A decline in ocean mixing due to warming surface waters is to blame for that phytoplankton plummet, researchers propose online January 19 in Geophysical Research Letters. The mixing of the ocean’s layers ferries phytoplankton nutrients from the ocean’s dark depths up into the sunlit layers that the mini plants inhabit.
The loss of these microbes, which form the foundation of the ocean food web, may undermine the region’s ecosystem, warns study coauthor Raghu Murtugudde, an oceanographer at the University of Maryland in College Park.
“If you reduce the bottom of the food chain, it’s going to cascade,” Murtugudde says. The phytoplankton decline may be partially responsible for a 50 to 90 percent decline in tuna catch rates over the last half-century in the Indian Ocean, he says. “This is a wake-up call to look if similar things are happening elsewhere.”
In the 20th century, surface temperatures in the Indian Ocean rose about 50 percent more than the global average. Previous investigations into this ocean warming’s impact on phytoplankton suggested that populations had increased. But those studies looked at only a few years of data — not long enough to clearly identify any long-term trend.
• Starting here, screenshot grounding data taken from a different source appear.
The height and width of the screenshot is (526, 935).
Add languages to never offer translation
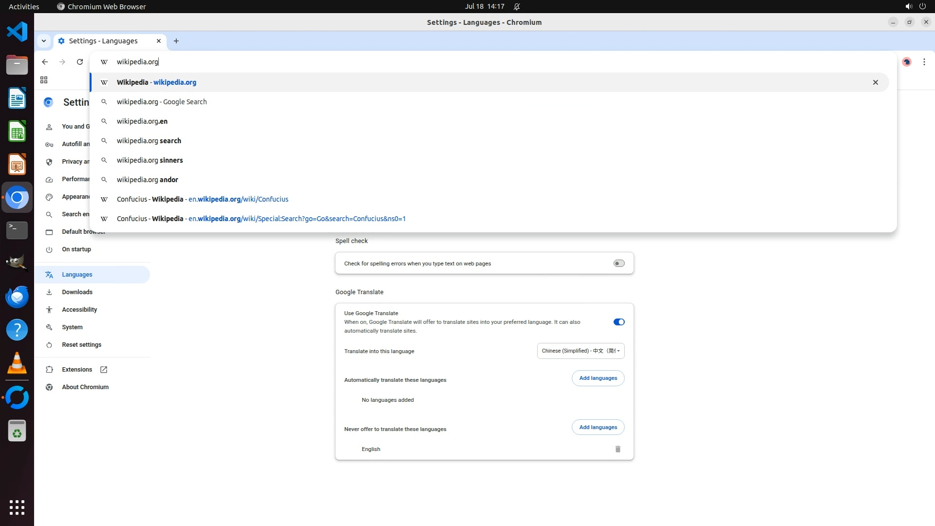(598, 427)
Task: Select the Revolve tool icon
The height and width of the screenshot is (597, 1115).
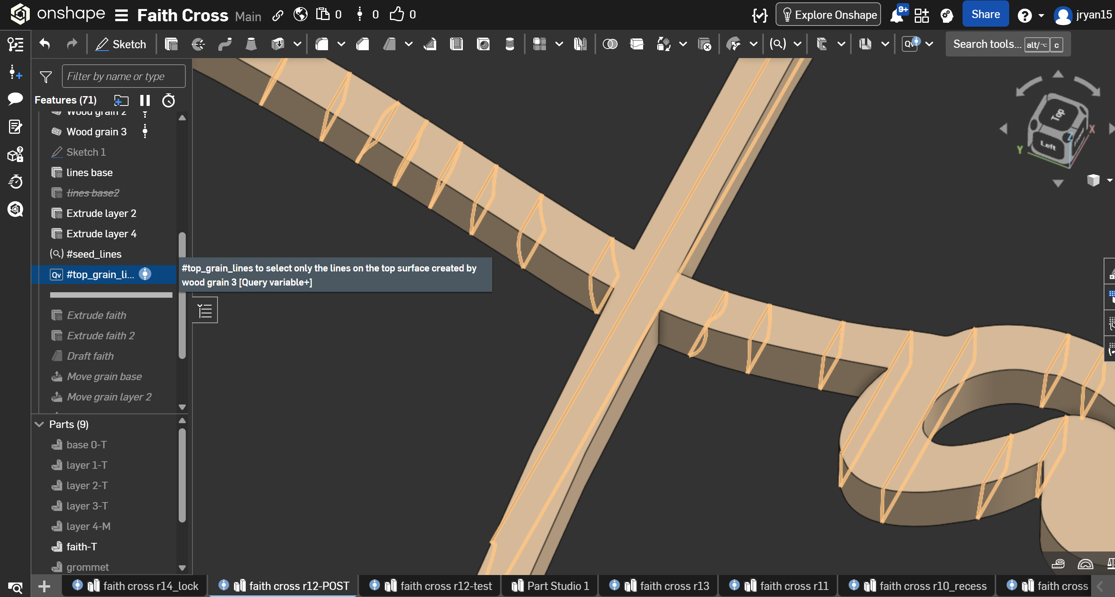Action: 198,44
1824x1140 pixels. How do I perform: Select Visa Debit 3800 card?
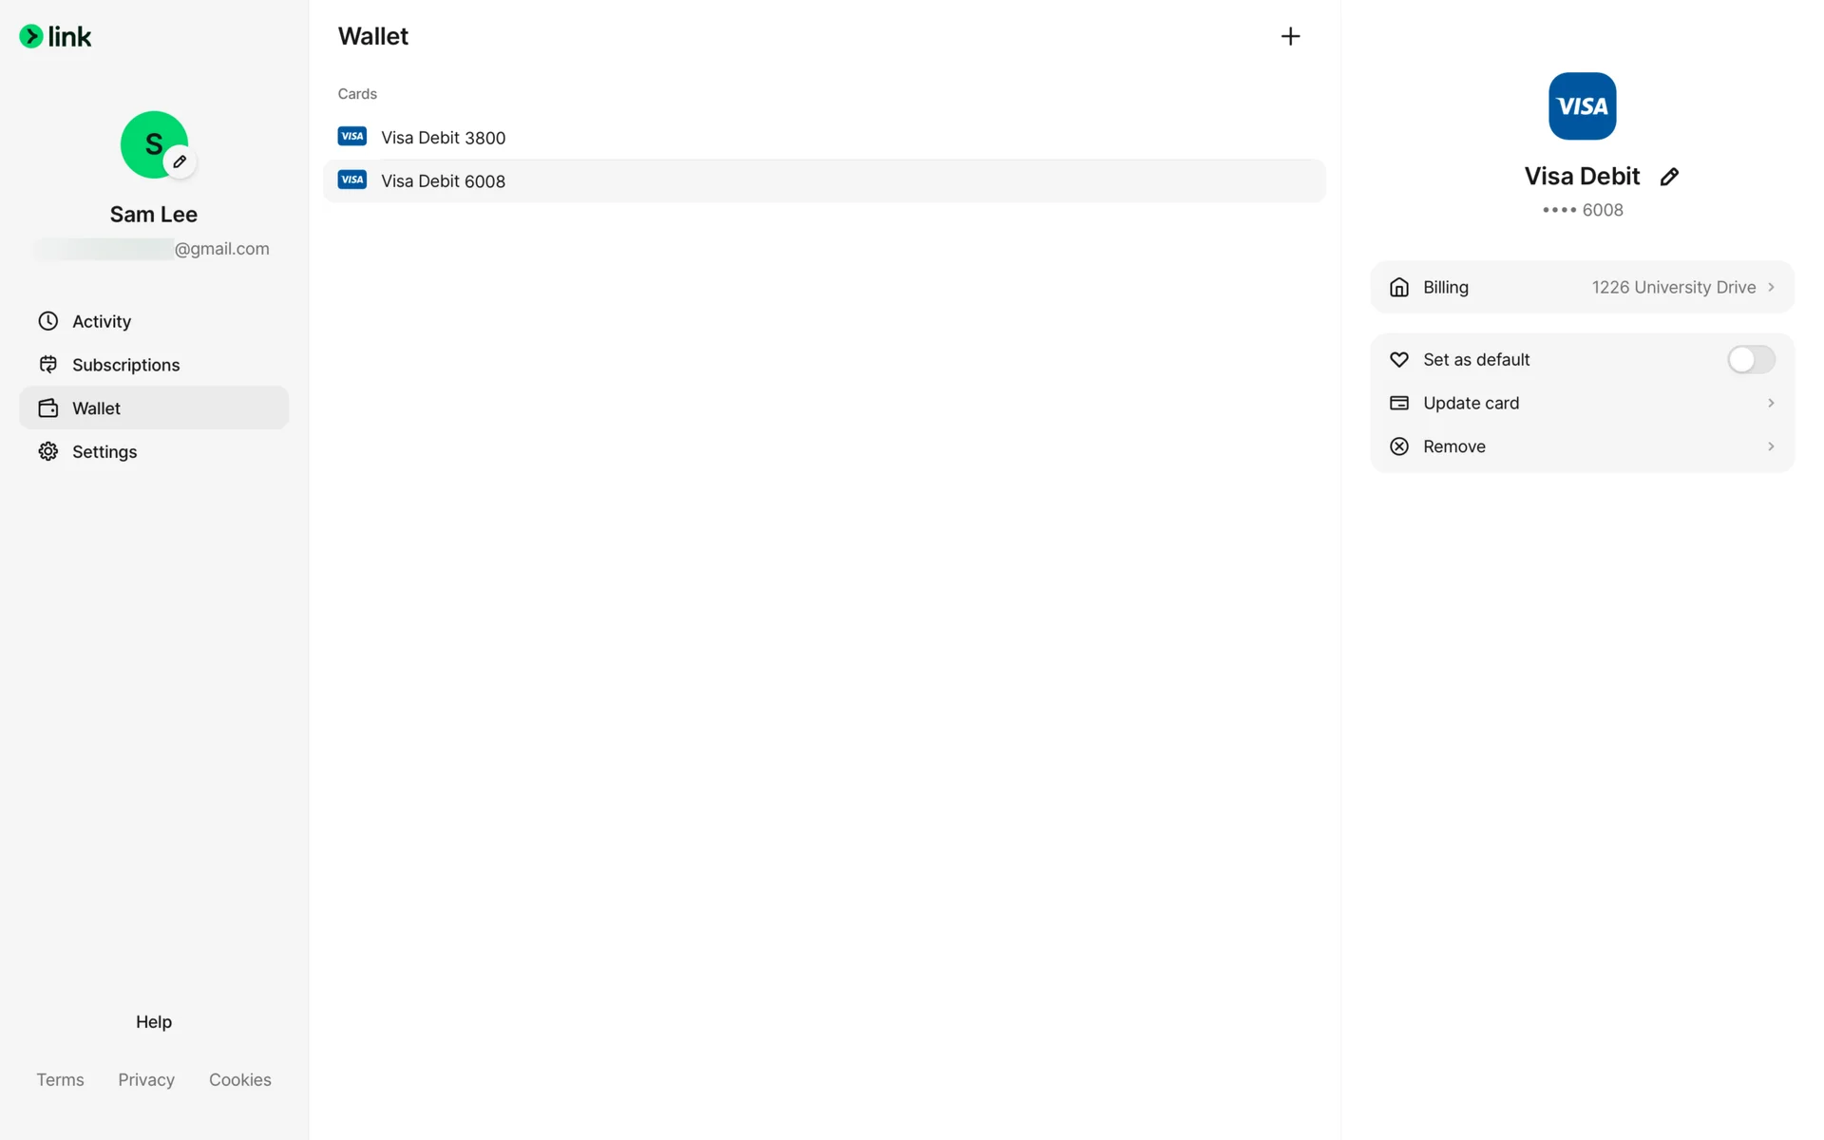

Roxy Mathew Koll, a climate scientist at the Indian Institute of Tropical Meteorology in Pune, Murtugudde and colleagues tracked the microscopic phytoplankton from space. Phytoplankton, like land plants, are tinted green. When the sea surface is filled with phytoplankton, the water takes on a lighter, greener tinge. As the phytoplankton population thins, the water turns darker and bluer.
Analyzing satellite images of ocean color collected over the last 16 years, the researchers found a 30 percent drop in the abundance of green-tinted microbes per cubic meter of water. Combining this data with computer simulations of the Indian Ocean, the researchers reconstructed the ups and downs of phytoplankton in the region over the last six decades. That work suggests that phytoplankton populations in the western Indian Ocean have declined 20 percent relative to 1950.
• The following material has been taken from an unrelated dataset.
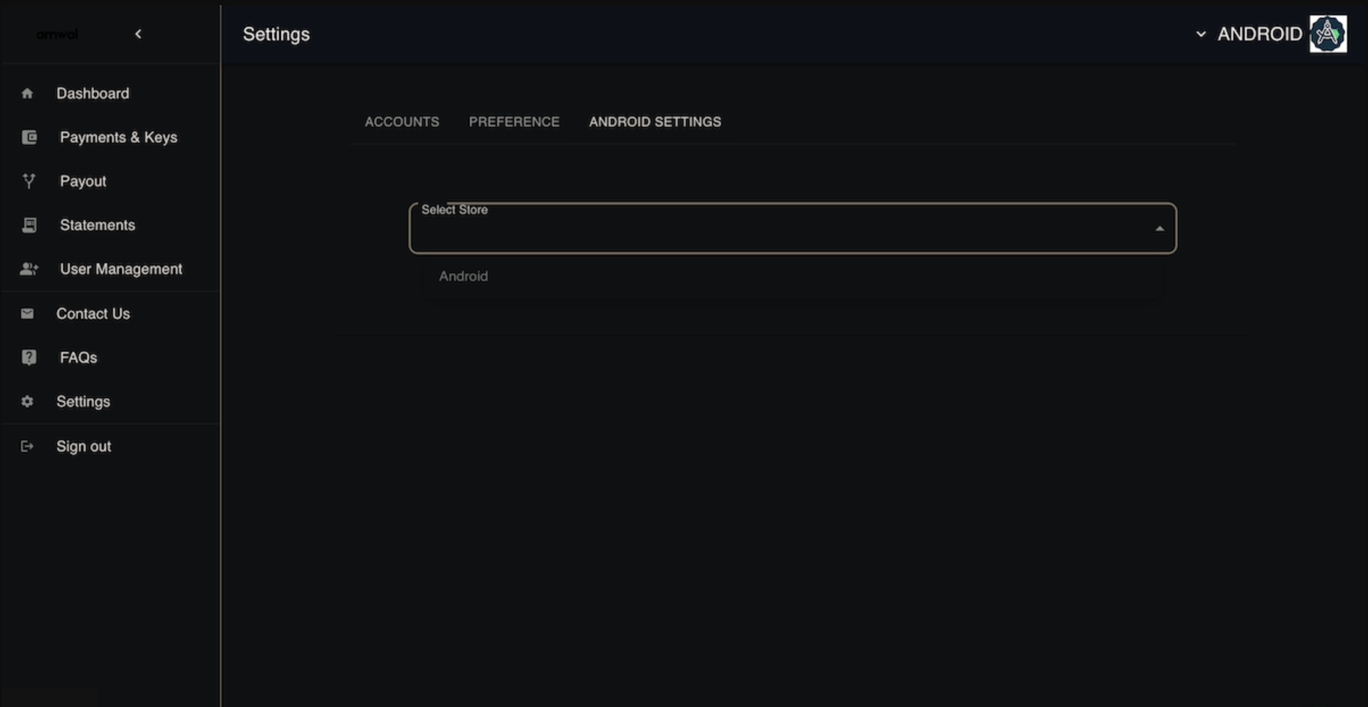This screenshot has height=707, width=1368.
Task: Click the Payments & Keys wallet icon
Action: click(29, 137)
Warming surface temperatures resulted in the long-term drop in phytoplankton, the ocean simulations revealed. To survive, phytoplankton rely on nitrates produced by bacteria that dwell around 100 to 500 meters below the sea surface. Those nitrates are churned upward by such forces as winds blowing over the ocean surface. Warmer water is less dense and stays near the surface. As the sea surface becomes warmer relative to the deeper ocean due to climate change, the two layers become harder to mix and nutrients become scarcer in the sunlit top layer.
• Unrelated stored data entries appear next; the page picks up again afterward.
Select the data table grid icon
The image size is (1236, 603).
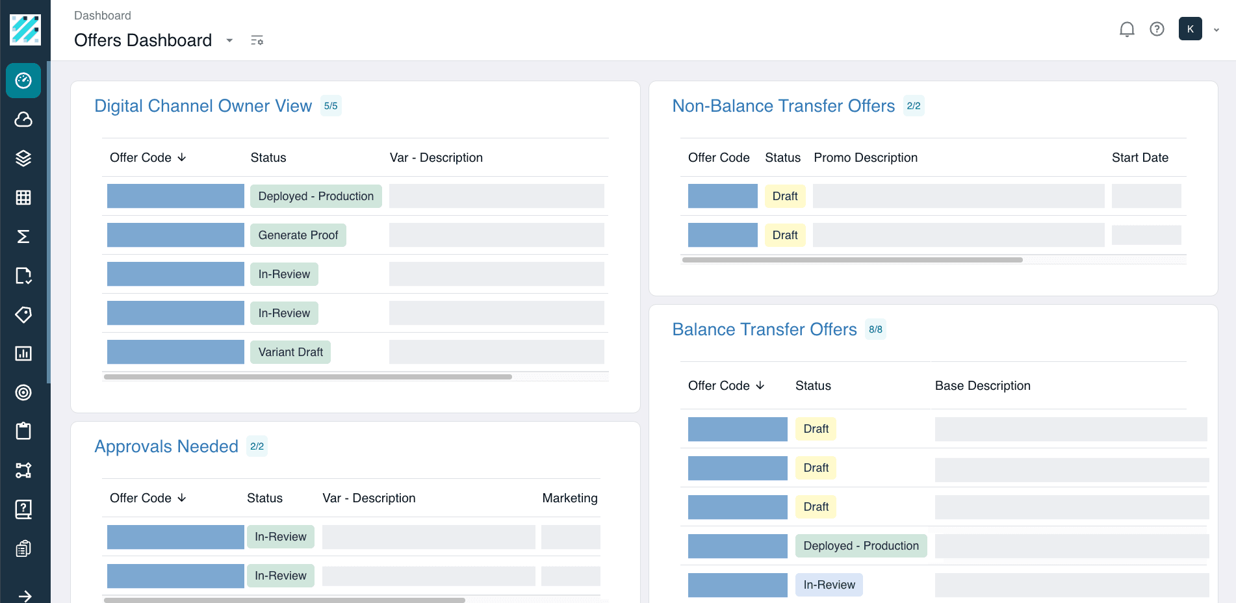[x=23, y=198]
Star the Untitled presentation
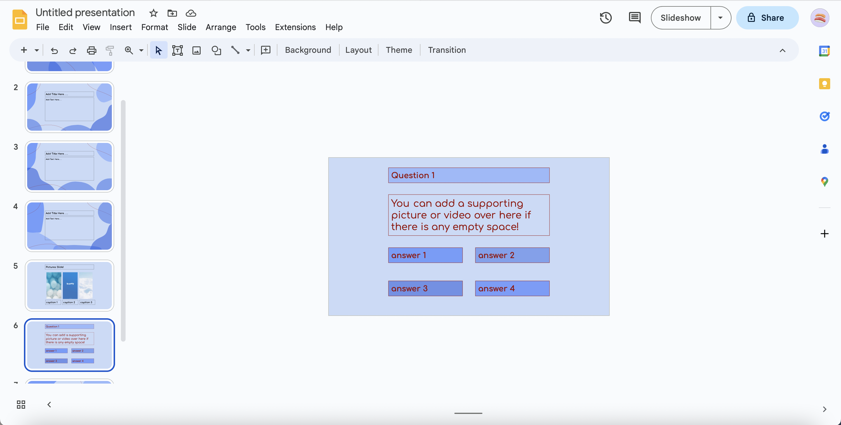Viewport: 841px width, 425px height. coord(153,13)
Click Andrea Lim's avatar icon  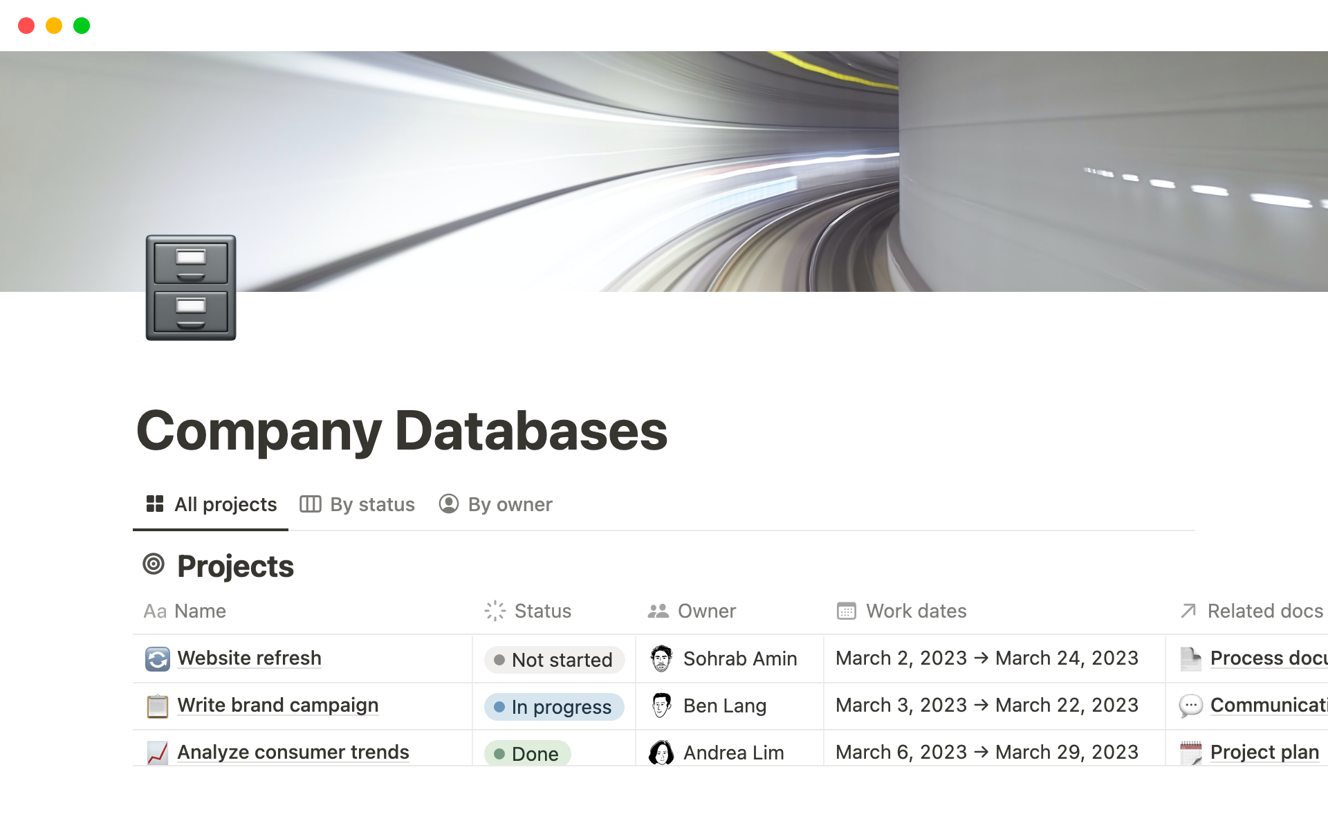pyautogui.click(x=661, y=753)
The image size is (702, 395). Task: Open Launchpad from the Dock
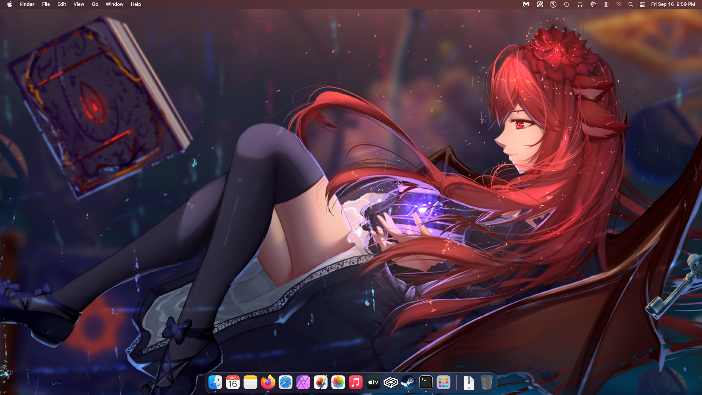tap(443, 383)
Upcoming ship-based studies should verify the new results, says Michael McPhaden, a physical oceanographer at the National Oceanic and Atmospheric Administration’s Pacific Marine Environmental Laboratory in Seattle. Piracy off the coast of Somalia had up until recently prevented research vessels from studying parts of the western Indian Ocean, but this year marks the beginning of a five-year Indian Ocean expedition.
“This work includes logical leaps that are sensible to make based on what we know about how the system works, but you always want to go out and verify,” McPhaden says.